━━ Given passage ━━

For buffers and referents that are REFERENTS-ALLOWED and which have been closed, their values can only be copied to streams with either the REFERENTS-ALLOWED modifier enabled (in which case the referents are simply copied over, see Section 11.2.3, "Copying Referents") or the REFERENTS-DISPLAYED modifier enabled (in which case the referents are converted to text as described below).
Whether streams can be used as "ordinary" string values, or whether they can only be copied to other streams with REFERENTS-ALLOWED depends on whether the streams were opened with REFERENTS-ALLOWED themselves, not on whether or not referents have actually been written to them.
REFERENTS-ALLOWED streams that are opened in "nested referent scopes" are coerced to the equivalent non-REFERENTS-ALLOWED streams at the end of the nested referent scope, and, once closed, can be used as string values after that point (see Section 11.3, "Server Applications: Local Referent Sets").
Referents written to any stream to which REFERENTS-DISPLAYED currently applies, are formatted in a special way. They are output in the form of an SGML processing instruction. For example, a referent named "chap 1 title" with the value "Overview" will be displayed as:
<?REF "chap 1 title"="Overview">
The information provided in the displayed form depends on whether the referent is defined or not, or in the process of being defined, and whether it is currently attached to a stream. The referent name is always displayed in (double) quotation marks, as above.

━━━
━━ Provided material ━━

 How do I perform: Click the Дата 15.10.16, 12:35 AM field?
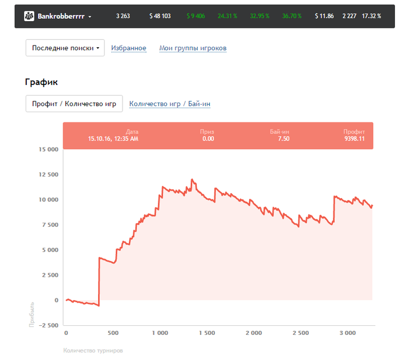click(x=113, y=136)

━━━

Translate this sentence from the passage on referents and streams into Spanish: "The referent name is always displayed in (double) quotation marks, as above."

El nombre del referente siempre se muestra entre comillas (dobles), como arriba.